The book pursues an important topic in transatlantic studies as it investigates primary sources for the fictional retellings of the Spanish conquest, specifically Amerindian novels by George Henty, Rider Haggard, and George Griffith. These sources include Bernardino de Sahagún’s Florentine Codex: General History of the Things of New Spain. vols.
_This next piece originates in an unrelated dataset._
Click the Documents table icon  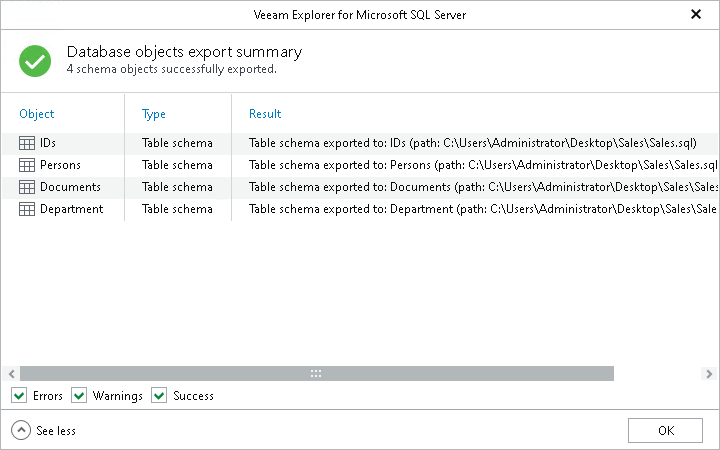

I-XII [c 1590], William H. Prescott’s History of the Conquest of Mexico (1843) and History of the Conquest of Peru (1847), Frances Calderón de la Barca’s Life in Mexico, During a Residence of Two Years in that Country (1843), Sir Clement Markham’s A History of Peru (1892), and Hiram Bingham’s 1913 National Geographic account of his ‘discovery’ of Machu Picchu; such references provide a ‘paper trail’ for students and scholars conducting their own research.
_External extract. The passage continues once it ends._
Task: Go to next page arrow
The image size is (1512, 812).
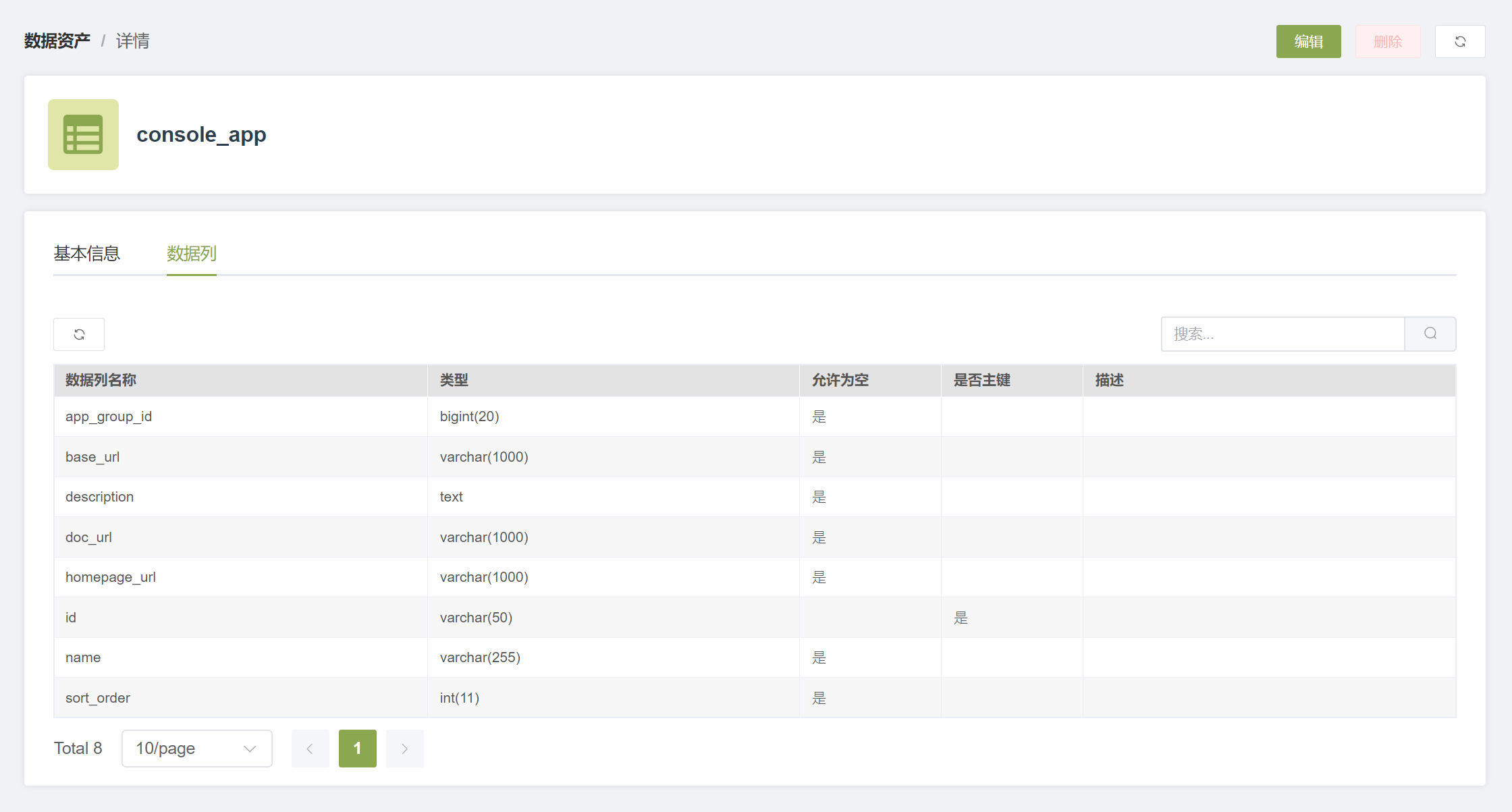Action: click(404, 749)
Ramirez proposes in the book the cultural concept of reclamation and illustrates how it operates in Henty, Haggard, and Griffith’s Amerindian fictions; she points to literary motifs such as the revival of ancient languages, symbols, and customs; the revitalization of royal bloodlines; the material restitution of what had been lost with the Spanish invasion; and the identification of the role of the English adventurer who plays a key part in the campaign of reclamation.
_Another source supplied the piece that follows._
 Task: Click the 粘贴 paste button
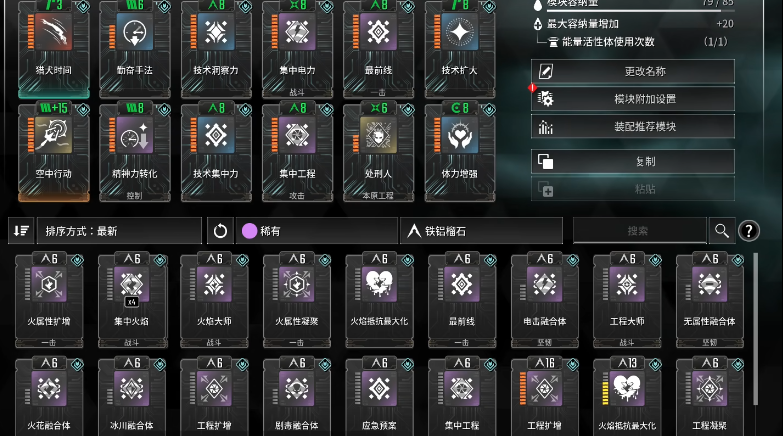633,189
This study engages specialists and students from multiple disciplines as it taps into developments in art, archaeology, history, and cultural studies; such interdisciplinarity affords audiences a richer, more nuanced perspective of the Amerindian fictions than approaching texts from one field of study.
This book reflects on how historically real castaways Geronimo Aguilar and Gonzalo Guerrero and Hernán Cortés’s interpreter La Malinche, and royal figures such as Manco Capac acted as cultural mediators who negotiated the ways of the Old World, and the New, and how these personalities arguably inspired similar figures in the novels of George Henty, Rider Haggard, and George Griffith; as such, Ramirez offers educators a new approach to teaching history and literature.
This book illustrates how Rider Haggard’s travels to Mexico and George Griffith’s Andean tour of Peru fulfilled Victorian expectations of literary authenticity, conveying what Ramirez calls an ‘I was there’ quality in the Amerindian adventure.
This study incorporates in its study of Amerindian fictions Jane Tompkins’ concept of ‘cultural work’, Robert Aguirre’s argument about the British trafficking of Amerindian artefacts, Robert MacFarlane’s account of what constitutes plagiarism and originality in the nineteenth century, Walter Maltby’s interpretation of the Black Legend, Roger Luckhurst’s notion of, ‘the weight of plausibility,’ John Seider’s study of lost race novels, Doris Sommer’s concept of foundational fictions, and P J Cain and AG Hopkins’s definition of informal imperialism; in so doing, the book brings new literary and cultural connections into alignment, thereby enriching the transatlantic discourse about the conquest of Mexico and Peru.
Geographies discussed in the literary analyses include Mexico, Tezcuco, the Yucatan, Anahuac, Tenochtitlan, Peru, Pachacamac, Tavantinsuyu, Cusco, Lima, the Andes, Machu Picchu, England and Spain.